Internal Revenue Code, Sections 501(c)(3), 501(c)(4)
Fla. Stats., Section 105.071(1).
Fla. Code Jud. Conduct, Definitions, Canons 7, 7(A)(1)(d), 7(A)(3)(b), 7(C)(3)
Fla. JEAC Ops. 04-09 (Election), 03-23, 02-16, 00-22 (Election), 96-10, 95-01, 94-27, 75-21, 74-11

 

_____________


The Judicial Ethics Advisory Committee is expressly charged with rendering advisory opinions interpreting the application of the Code of Judicial Conduct to specific circumstances confronting or affecting the judge or judicial candidate. Its opinions are advisory to the inquiring party, to the Judicial Qualifications Commission and the judiciary at large. Conduct that is consistent with an advisory opinion issued by the Committee may be evidence of good faith on the part of the judge, but the Judicial Qualifications Commission is not bound by the interpretive opinions by the Committee. Petition of the Committee on Standards of Conduct Governing Judges, 698 So. 2d 834 (Fla. 1997). However, in reviewing the recommendations of the Judicial Qualifications Commission for discipline, the Florida Supreme Court will consider conduct in accordance with a Committee opinion as evidence of good faith. Id.

The opinions of this Committee express no view on whether any proposed conduct of an inquiring judge is consistent with the substantive law which governs any proceeding over which the inquiring judge may preside.  This Committee only has authority to interpret the Code of Judicial Conduct, and therefore its opinions deal only with the issue of whether the proposed conduct violates a provision of that Code.

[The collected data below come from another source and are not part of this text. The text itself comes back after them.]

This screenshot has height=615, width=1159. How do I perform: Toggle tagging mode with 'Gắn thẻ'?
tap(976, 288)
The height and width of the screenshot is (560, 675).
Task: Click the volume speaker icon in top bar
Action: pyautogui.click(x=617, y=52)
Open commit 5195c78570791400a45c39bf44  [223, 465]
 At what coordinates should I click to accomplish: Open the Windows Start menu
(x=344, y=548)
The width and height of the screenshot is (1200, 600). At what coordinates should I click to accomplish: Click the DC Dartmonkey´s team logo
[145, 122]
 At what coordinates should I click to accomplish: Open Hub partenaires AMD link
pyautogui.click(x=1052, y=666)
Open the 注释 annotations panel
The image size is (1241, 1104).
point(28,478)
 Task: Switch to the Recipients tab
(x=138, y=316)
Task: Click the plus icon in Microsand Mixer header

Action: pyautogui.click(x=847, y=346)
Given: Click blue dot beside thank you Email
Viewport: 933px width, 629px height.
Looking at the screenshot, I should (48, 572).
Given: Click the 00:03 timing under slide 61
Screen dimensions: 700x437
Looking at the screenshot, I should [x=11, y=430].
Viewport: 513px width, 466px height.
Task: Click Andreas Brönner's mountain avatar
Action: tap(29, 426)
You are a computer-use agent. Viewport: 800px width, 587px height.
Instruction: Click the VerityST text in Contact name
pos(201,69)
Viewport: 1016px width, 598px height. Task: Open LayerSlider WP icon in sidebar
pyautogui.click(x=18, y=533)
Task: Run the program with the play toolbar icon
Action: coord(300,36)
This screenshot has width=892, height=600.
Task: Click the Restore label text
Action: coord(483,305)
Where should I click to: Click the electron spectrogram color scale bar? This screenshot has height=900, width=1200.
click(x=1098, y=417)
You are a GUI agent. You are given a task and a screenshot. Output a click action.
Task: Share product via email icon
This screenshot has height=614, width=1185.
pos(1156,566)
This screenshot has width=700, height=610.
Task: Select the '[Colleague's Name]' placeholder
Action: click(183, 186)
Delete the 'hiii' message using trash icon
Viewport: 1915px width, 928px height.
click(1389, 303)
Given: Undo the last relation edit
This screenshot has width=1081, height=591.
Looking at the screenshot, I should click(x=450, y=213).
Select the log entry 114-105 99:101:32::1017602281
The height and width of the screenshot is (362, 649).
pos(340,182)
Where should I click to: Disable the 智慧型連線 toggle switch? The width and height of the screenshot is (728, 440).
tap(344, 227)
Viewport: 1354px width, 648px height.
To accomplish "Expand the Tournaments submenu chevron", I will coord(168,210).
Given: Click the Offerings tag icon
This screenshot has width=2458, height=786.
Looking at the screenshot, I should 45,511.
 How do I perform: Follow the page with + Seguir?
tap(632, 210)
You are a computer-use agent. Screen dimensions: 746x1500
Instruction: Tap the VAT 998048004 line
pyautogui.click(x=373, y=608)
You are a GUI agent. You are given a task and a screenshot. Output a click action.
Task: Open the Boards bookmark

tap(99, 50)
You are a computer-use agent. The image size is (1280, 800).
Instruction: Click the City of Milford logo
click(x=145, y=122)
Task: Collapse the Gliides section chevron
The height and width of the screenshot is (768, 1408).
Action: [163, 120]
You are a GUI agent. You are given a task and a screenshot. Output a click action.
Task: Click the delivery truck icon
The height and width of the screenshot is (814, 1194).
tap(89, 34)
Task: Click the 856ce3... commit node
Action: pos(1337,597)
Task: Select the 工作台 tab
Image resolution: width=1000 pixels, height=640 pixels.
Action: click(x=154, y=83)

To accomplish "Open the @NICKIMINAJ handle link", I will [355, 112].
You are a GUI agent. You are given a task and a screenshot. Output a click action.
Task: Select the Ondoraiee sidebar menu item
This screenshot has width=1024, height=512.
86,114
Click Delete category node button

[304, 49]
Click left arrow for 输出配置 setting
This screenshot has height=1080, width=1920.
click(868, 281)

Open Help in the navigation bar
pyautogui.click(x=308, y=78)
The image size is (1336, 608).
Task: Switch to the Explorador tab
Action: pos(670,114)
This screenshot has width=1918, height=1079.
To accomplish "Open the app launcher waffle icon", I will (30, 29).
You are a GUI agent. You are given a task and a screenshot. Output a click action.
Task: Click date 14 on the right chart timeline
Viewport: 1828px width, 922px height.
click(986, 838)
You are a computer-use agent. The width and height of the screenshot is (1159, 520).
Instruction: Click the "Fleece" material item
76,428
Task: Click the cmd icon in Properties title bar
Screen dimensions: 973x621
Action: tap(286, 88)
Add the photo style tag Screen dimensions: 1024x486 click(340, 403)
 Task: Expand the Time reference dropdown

For further information, contact: Judge T. Michael Jones, Chair, Judicial Ethics Advisory Committee, 190 Governmental Center, M.C. Blanchard Judicial Building, Pensacola, Florida  32502.

Participating Members:
(Elections Subcommittee): Judge Robert T. Benton, Patricia E. Lowry, Esquire, Judge Dorothy Vaccaro.


Copies furnished to:
Inquiring judge (Name of the Inquiring Judge deleted)
Justice Peggy Quince
Thomas D. Hall, Clerk of Supreme Court
All Committee Members
Executive Director of the J.Q.C.
Office of the State Courts Administrator

 

1 The Judicial Ethics Advisory Committee has appointed an Election Practices Subcommittee.  The purpose of this subcommittee is to give immediate responses to campaign questions in instances where the normal Committee procedure would not provide a response in time to be useful to the inquiring candidate or judge.  Opinions designated with the “(Election)” notation are opinions of the Election Practices Subcommittee of the Judicial Ethics Advisory Committee and have the same authority as an opinion of the whole Committee.

2 The materials submitted by the candidate, however, indicate that Tea Party Patriots, Inc. represents that it is organized under section 501(c)(4) of the Internal Revenue Code.

3 Fla. JEAC Op. 94-27 (in reaching opinion, Committee cited to the League of Women Voters as an example of the type of organization before which a judge could appear and give a talk on the function of courts and related matters); Fla. JEAC Op. 74-11 (no impropriety in judge who was a candidate for re-election with no opposition, to attend “political fair” sponsored by the League of Women Voters as well as a number of other groups including the Democratic and Republican parties, as it was a nonpartisan political gathering).